GIVEN RECORDS
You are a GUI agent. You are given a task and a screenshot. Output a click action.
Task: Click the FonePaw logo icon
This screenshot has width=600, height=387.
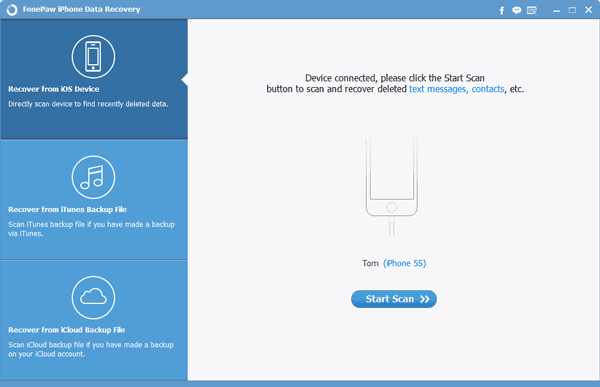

---

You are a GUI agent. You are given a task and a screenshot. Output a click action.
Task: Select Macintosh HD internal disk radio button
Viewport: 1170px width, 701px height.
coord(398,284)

EXERCISE PROMPT
Retype only this portion of the data above: the line containing "Task: Click the FonePaw logo icon", the line containing "This screenshot has width=600, height=387.", and all lines between them, exactly.

OUTPUT OF THE TASK
Task: Click the FonePaw logo icon
This screenshot has width=600, height=387.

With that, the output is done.